Edited on Fri Sep-11-09 12:18 PM by mod mom
1881 -- Where GOP Incitement Can Lead

By M.J. Rosenberg - September 10, 2009, 12:51PM



I just re-read a book that brings home why we need to take this political ugliness seriously. The book by a Washington attorney (and Republican activist) is called "Dark Horse: The Surprise Election and Political Murder of President James A. Garfield."

The book is fascinating and reads like a heart-breaking thriller.

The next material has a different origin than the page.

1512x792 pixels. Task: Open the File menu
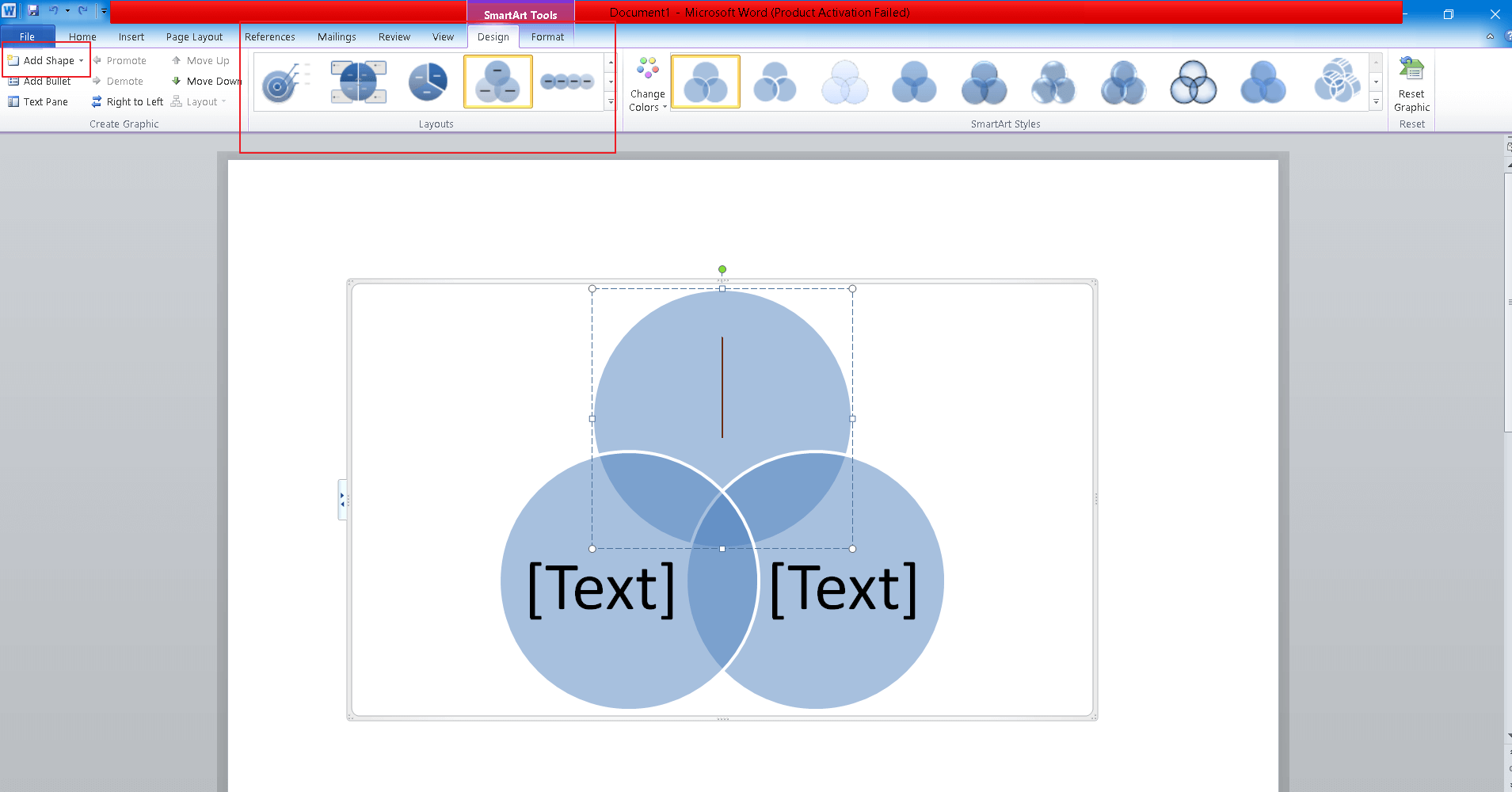27,37
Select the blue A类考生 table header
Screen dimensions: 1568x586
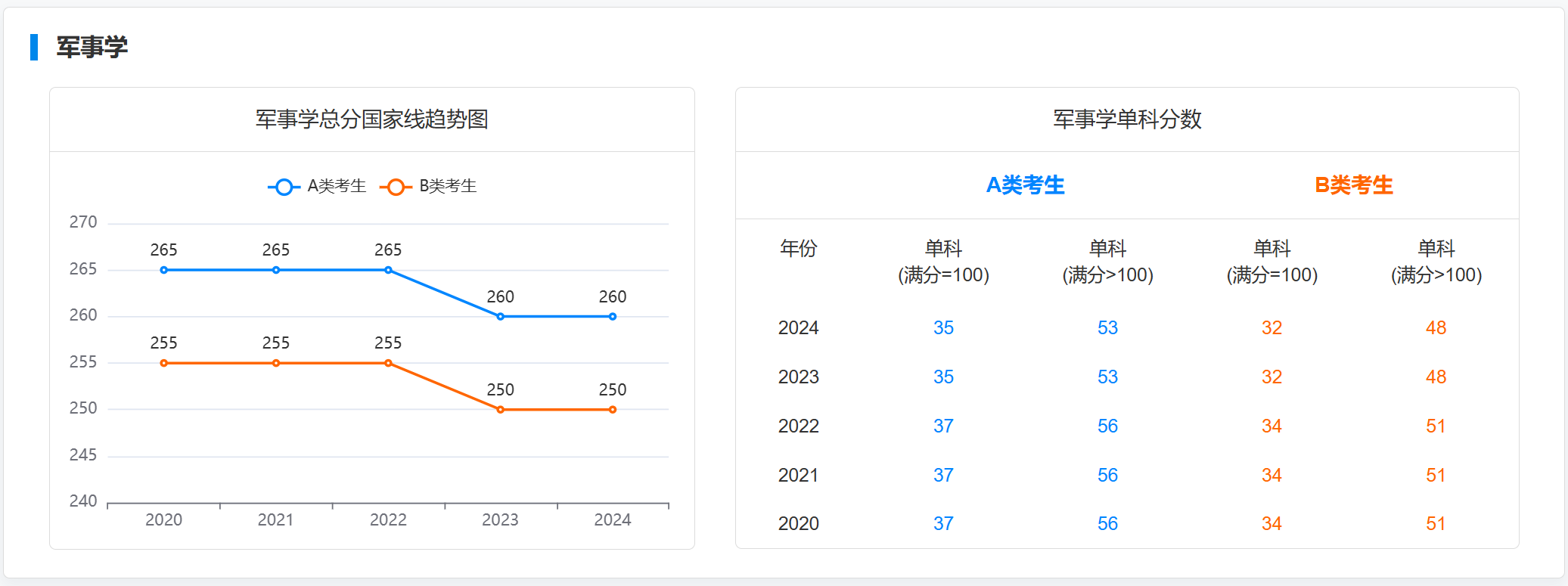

Ackerman shows that the 20th President was murdered not by some lone lunatic gone postal, but by a lunatic (yes, he was that) inspired by the non-stop venom directed at Garfield. The vitriol, starting from the moment of his surprise nomination, came from Republican operatives, office holders, editors and Congressional extremists.

-snip

The lesson: even in those seemingly more innocent times, America was rife with violent hate against politicians who stood in the way of certain interests. (In Garfield's case, it was what they called "boodle" or bribes). FDR was a target of that kind of hate, and Clinton, and, of course JFK. That is why the GOP needs to do what it can to crack down on the ugliness we saw demonstrated by the Republicans on Wednesday night, especially because, with Obama, is added the all-powerful race element.

-snip


http://tpmcafe.talkingpointsmemo.com/2009/09/10/why_we_need_to_take_the_anti-obama_hate_seriously/?ref=fpd

Worth reading! Rosenberg ends with some quotes from Garfield, and gave me a history less on our 20th president :

PS The Obama haters in the GOP would have hated Garfield too. He devoted a thousands words in his inaugural address to achieving equality and full voting rights for African Americans including this:

"The emancipated race has already made remarkable progress. With unquestioning devotion to the Union, with a patience and gentleness not born of fear, they have 'followed the light as God gave them to see the light.' They are rapidly laying the material foundations of self-support, widening their circle of intelligence, and beginning to enjoy the blessings that gather around the homes of the industrious poor. They deserve the generous encouragement of all good men. So far as my authority can lawfully extend they shall enjoy the full and equal protection of the Constitution and the laws....

"To violate the freedom and sanctities of the suffrage is more than an evil. It is a crime which, if persisted in, will destroy the Government itself. Suicide is not a remedy. If in other lands it be high treason to compass the death of the king, it shall be counted no less a crime here to strangle our sovereign power and stifle its voice"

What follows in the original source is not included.